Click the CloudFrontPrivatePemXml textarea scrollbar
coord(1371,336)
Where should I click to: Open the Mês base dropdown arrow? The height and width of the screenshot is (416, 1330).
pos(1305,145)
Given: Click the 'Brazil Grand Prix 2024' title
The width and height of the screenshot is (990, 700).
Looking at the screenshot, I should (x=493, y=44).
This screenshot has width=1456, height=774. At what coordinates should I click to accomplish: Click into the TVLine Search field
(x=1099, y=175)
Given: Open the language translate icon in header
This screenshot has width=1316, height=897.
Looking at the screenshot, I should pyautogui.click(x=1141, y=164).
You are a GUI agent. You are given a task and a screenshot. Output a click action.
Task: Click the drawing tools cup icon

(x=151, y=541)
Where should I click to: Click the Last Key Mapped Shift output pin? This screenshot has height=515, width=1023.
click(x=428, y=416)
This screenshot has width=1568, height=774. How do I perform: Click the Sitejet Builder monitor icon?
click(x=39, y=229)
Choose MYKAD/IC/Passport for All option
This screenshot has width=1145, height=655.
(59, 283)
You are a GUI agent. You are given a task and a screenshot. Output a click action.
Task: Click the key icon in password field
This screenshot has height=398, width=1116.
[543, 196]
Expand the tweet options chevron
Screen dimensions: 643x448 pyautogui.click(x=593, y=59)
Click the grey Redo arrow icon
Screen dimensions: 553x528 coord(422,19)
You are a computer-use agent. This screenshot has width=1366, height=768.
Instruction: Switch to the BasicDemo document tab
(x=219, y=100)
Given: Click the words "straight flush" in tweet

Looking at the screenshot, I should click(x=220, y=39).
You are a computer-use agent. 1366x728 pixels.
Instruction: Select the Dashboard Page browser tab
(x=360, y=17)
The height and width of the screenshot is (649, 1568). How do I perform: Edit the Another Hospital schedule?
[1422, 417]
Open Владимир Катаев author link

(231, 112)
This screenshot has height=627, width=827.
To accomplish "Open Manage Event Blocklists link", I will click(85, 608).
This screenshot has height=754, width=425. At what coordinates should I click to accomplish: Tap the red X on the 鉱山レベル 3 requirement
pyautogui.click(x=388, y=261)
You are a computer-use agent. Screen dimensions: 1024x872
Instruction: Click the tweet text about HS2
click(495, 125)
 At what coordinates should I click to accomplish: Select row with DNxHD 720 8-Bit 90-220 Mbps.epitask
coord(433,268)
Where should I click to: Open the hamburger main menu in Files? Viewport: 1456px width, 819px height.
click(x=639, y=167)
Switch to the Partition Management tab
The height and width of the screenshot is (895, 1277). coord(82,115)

····················

■ WHAT IS ASKED: Count the lines in the entries above that contain the string "link", with case counting. Give only the number.

■ TASK SOLUTION: 2